Thanks, Adrian. Adaptimmune is in a period of significant clinical momentum, with data expected in 2017 and 2018 for multiple clinical trials in up to 11 indication. We have built a strong clinical foundation with our NY-ESO SPEAR T-cell therapy and we will continue to develop this key asset.
More exciting for us however is that we are moving beyond our NY-ESO program and are expecting data from clinical trials using our wholly-owned asset MAGE-A10, AFP and MAGE-A4, as well as developing and delivering new next-generation SPEAR T-cell therapies within it.
We believe that TCR T-cell therapies are now of great interest in the industry due to the limited target and tolerability issues that have been reported in the CAR T phase. We are firmly positioned as a leader in TCR T-cell development and are the pioneers in TCR innovation with over two decades of direct research and development experience.
Ours is an unmatched SPEAR T-cell pipeline with four open INDs and our talented researchers and scientists continue to evaluate next generation improvement and combination approaches.
We are one of the few companies with the TCR therapy that has being clinically shown to have an effect in solid tumors and we anticipate that we will be the first to initiate a registration trial. We have made very good progress with FDA towards this registration program, including agreement on the protocol.
FDA has also agreed that we can introduce manufacturing process 1.5 into our ongoing MY-ESO studies and we have an agreed comparability plan. Subject to regulatory and direction comparability data we plan to initiate our registration study around the end of this year.
We continue to work to address the unmet medical needs of cancer patients and remain committed to bringing them to most effective immunotherapic options possible. In that regard 2017 is an important year for us. With that, I'd like to open the call up for questions.
Operator?.
Thank you, sir. [Operator Instructions] And we will take our first question from Mr. Peter Lawson from SunTrust Robinson. Please go ahead..
Hi.
Just wondering if you could give us an update on the SPA for synovial sarcoma?.
I'll ask Rafael to answer that..
Hi, Peter. So we were asked by FDA to submit special protocol assessment. We have received a lot of comments from them before the context of the MRCLS study in the past. We've submitted before the end of the year last year and we received additional comments, which essentially have led to us agreeing in the design of the protocol.
As you know it's single arm study with response rate of the primary endpoint. The agency has indicated that they wanted to review the protocol even if they were not to grant substantial protocol assessments given that it’s a single arm trial.

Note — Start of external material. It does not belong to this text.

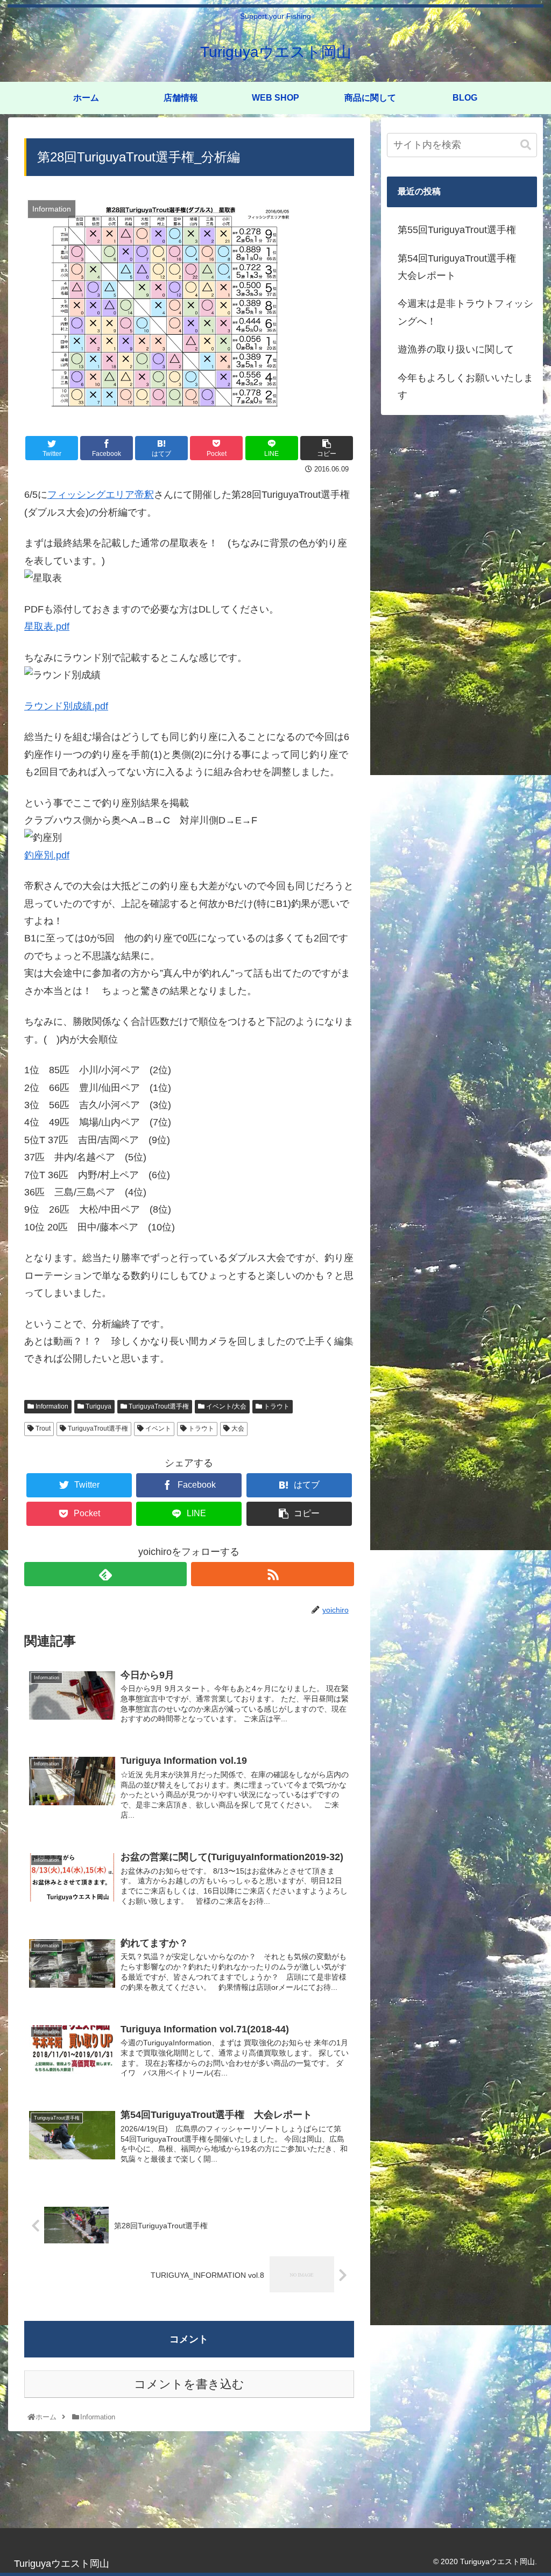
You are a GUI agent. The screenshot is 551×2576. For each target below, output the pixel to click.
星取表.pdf (46, 626)
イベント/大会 (225, 1406)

And I think the comments have been quite useful and for the most part we have been agreed upon protocol with the agency we're in the process now of doing the same thing with EMA. And we expect to complete that process of protocol review in the context of our priority management designation by the end of May..
Perfect, thank you.
And then the commercial ready manufacturing process James is that going to be used across the entire pipeline or is it just kind of the new studies where it's going to be used?.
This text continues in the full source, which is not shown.